====== Quoted passage

The previous text of Jang Sung-taek, which the author wrote in the beginning of December this year, was full of conservative assumptions, but a few days have passed, and the “i’s” have been dotted on this issue very clearly.
On December 9, the Korean Central News Agency (KCNA) has published material about the enlarged meeting of the Politburo of the Central Committee of the WPK (executives of the WPK Central Committee, the provincial Party committees and bodies of the armed forces were present as observers), at which the “personal case” of Jang Sung-taek, who was accused of creating an anti-party group and many other crimes, was considered.
If we cut through the soviet-like rhetoric of the 1930s and expressions like “thrice damned traitor”, it is clear that the charges against Jang are divided into three groups. The first one is the creation of cliques, “Jang was desperately seeking to form a faction in the party by creating illusions about himself and got hold over those who were weak in faith, and flatterers …” At that “Jang and his followers did not genuinely accept the line and policy of the party… did not hesitate to commit such counterrevolutionary acts as disobeying the orders of the Supreme Commander of the Korean People’s Army”. What the essence of those orders was, they did not say, however, as well as which party decisions they “deliberately distorted and did not perform”.

============
====== Information provided

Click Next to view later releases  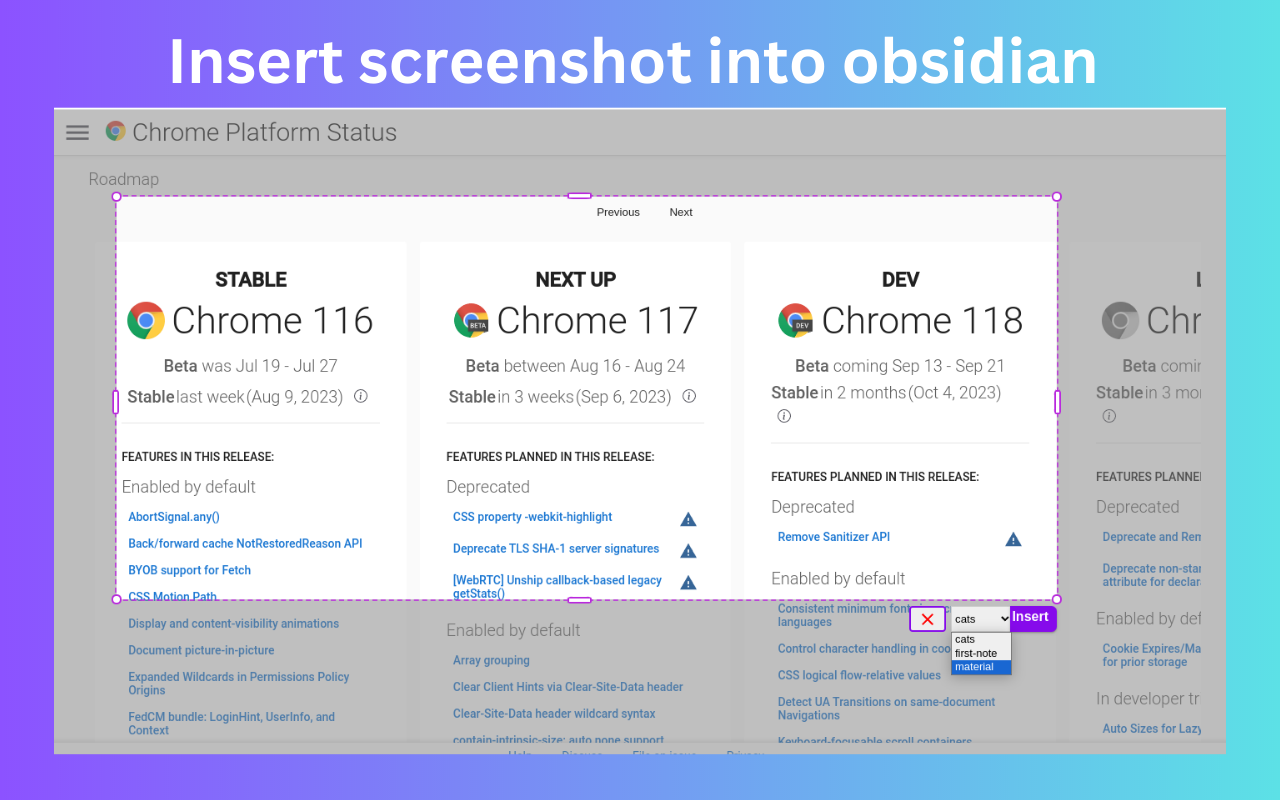[681, 212]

============

→ Task list
1. From the passage on the charges against Jang Sung-taek, quote everything from "On December 9, the" down to "crimes, was considered.".
2. Write what comes next in the passage on the charges against Jang Sung-taek, starting after its final sentence.
The listing is not needed for this.

→ Written answers
1.
On December 9, the Korean Central News Agency (KCNA) has published material about the enlarged meeting of the Politburo of the Central Committee of the WPK (executives of the WPK Central Committee, the provincial Party committees and bodies of the armed forces were present as observers), at which the “personal case” of Jang Sung-taek, who was accused of creating an anti-party group and many other crimes, was considered.

2.
The second group of charges is more interesting for its specifics: “Jang’s grouping weakened the party’s leadership over the judicial and prosecution authorities and national security bodies that had very negative consequences for the work on the protection of the social system, politics and people.“
Jang seriously hindered economic affairs of the nation and improvement of the living standards of the people, in violation of the core principles of the government and the principle of responsibility of the Cabinet of Ministers contained in the LPK. Jang’s grouping insidiously took control of the sectors and organizations that play an important role in economic development and improving people’s livelihood – to make it impossible for economic management bodies, including the Cabinet, to fulfil their roles.
Having confused the system of public financial management and committed such acts of treason as selling precious resources of the country at low prices, the group made it impossible to perform the covenants of Kim Il Sung and Kim Jong Il on the development of industries of Juche iron, Juche fertilizers and Juche vinalon…”
The third block of charges – “debauchery”: “Under the influence of the capitalist lifestyle, Jang committed violations and corruption and led a dissolute and depraved life”.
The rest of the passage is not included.